Au-delà de la critique de la décision bientôt en application, que faire ? Gagner en pragmatisme et fuir l’idéologie. Oui, les locataires sont affaiblis par les circonstances économiques, mais les propriétaires n’en sont pas la cause. On fait semblant d’avoir trouvé une solution en désignant comme coupable l’autre partie prenante à l’acte de louer, le bailleur. Lorsqu’on connaît la sociologie actuelle des investisseurs, désormais recrutés dans les classes moyennes, on estime l’erreur d’analyse du gouvernement.

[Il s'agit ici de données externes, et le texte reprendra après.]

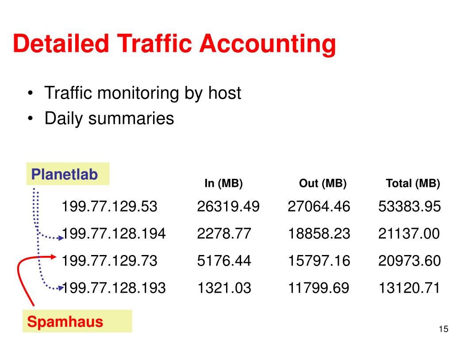Click the Out value 15797.16
The width and height of the screenshot is (453, 340).
click(x=319, y=261)
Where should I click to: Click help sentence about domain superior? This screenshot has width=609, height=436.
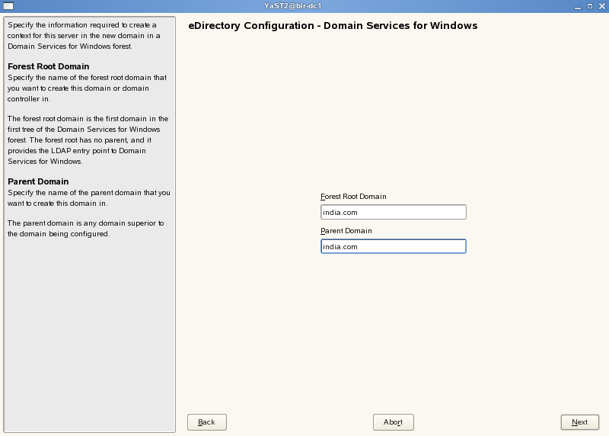click(x=85, y=228)
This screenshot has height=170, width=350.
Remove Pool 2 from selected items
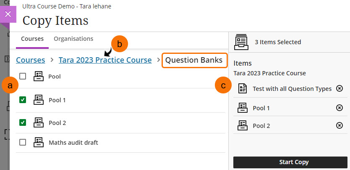pos(340,125)
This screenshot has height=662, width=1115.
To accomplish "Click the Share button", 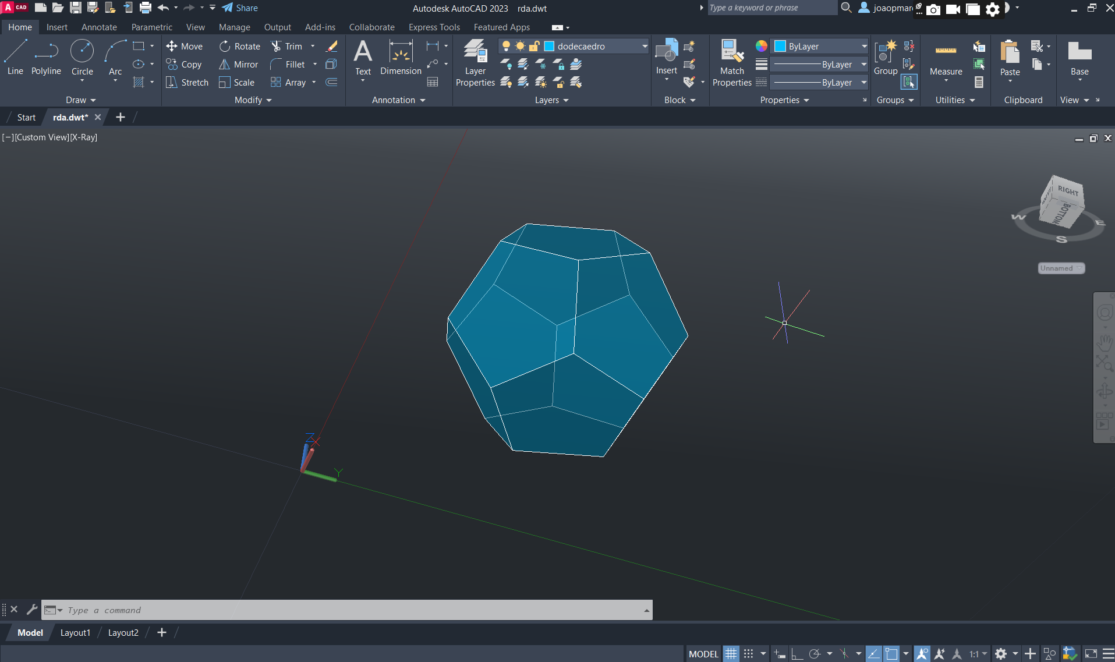I will (x=240, y=8).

La FNAIM désapprouve le choix de l’encadrement, et pour n’avoir pas été entendue, elle porte l’affaire devant le juge : le Conseil d’État devra dire si l’encadrement à Paris et celui en cours de construction à Lille sont conformes aux principes fondamentaux du droit, à commencer par le droit de propriété. S’il le faut, le juge communautaire sera saisi. Pour autant, ces instances ne sont pas suspensives, et avant que l’État ne soit conduit à revenir sur son erreur historique, il y a urgence à agir positivement.
Nous préconisons depuis longtemps la création d’un bail solidaire, qui serait un contrat fiscal entre la collectivité et les bailleurs acceptant de louer 30 % moins cher que le marché. Il est heureux d’ailleurs que la mairie de Paris, inspirée par la FNAIM, soit séduite par un dispositif juridique spécifique à la capitale, de nature à valoriser l’investissement solidaire. La FNAIM veut enfin, à rebours des dernières mesures annoncées par Madame Pinel, que les locataires mauvais payeurs fassent l’objet d’actions fortes et que les droits du bailleur ne soient pas malmenés comme ils le sont. Il n’est pas admissible que les quelque 3 % de preneurs indélicats compromettent la confiance dans l’investissement locatif, ajoutant à l’ambiance de défiance installée par l’encadrement des loyers.